Task to carry out —
Write out exactly the line containing "Given: Start a PM Inspection" along with each line that follows it in the records below, and no others.

Given data —

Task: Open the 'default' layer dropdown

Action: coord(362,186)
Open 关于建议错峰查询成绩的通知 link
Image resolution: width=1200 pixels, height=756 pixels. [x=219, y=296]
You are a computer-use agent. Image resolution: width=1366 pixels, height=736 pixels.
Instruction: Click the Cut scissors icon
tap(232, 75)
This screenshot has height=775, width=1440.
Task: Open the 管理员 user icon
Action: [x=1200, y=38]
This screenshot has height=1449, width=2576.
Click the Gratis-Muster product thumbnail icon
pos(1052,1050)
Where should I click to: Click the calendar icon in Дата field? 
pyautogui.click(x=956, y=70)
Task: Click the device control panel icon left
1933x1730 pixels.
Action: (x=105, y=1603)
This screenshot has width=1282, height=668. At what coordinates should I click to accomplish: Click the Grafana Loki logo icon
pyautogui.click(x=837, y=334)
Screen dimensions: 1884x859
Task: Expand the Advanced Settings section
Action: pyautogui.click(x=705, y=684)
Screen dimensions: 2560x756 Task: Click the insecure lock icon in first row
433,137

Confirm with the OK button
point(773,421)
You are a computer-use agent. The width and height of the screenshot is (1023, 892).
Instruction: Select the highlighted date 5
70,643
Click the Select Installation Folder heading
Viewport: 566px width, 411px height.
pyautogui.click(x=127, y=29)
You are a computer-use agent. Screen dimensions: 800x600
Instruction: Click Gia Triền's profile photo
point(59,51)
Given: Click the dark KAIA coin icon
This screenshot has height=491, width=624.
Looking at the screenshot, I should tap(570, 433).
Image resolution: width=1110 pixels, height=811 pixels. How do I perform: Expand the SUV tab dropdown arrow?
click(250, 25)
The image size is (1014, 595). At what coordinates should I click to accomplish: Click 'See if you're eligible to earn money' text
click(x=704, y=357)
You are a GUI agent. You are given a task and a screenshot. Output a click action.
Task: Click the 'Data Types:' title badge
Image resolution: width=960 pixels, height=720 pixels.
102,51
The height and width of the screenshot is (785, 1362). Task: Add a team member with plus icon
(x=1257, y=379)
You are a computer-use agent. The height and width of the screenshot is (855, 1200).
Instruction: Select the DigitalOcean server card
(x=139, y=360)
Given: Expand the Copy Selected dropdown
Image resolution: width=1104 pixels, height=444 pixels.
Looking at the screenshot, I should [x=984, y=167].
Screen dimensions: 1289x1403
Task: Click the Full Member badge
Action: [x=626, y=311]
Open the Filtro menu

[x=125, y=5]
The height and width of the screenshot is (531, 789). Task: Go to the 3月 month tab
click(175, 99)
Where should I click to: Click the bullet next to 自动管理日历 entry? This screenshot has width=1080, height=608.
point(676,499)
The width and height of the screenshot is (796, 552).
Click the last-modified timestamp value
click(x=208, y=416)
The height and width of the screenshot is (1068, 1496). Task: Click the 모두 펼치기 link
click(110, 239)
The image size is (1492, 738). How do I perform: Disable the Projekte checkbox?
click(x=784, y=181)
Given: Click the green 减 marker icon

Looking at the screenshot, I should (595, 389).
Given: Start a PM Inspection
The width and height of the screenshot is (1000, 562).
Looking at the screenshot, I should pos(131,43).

Written response —
Given: Start a PM Inspection
The width and height of the screenshot is (1000, 562).
Looking at the screenshot, I should pos(131,43).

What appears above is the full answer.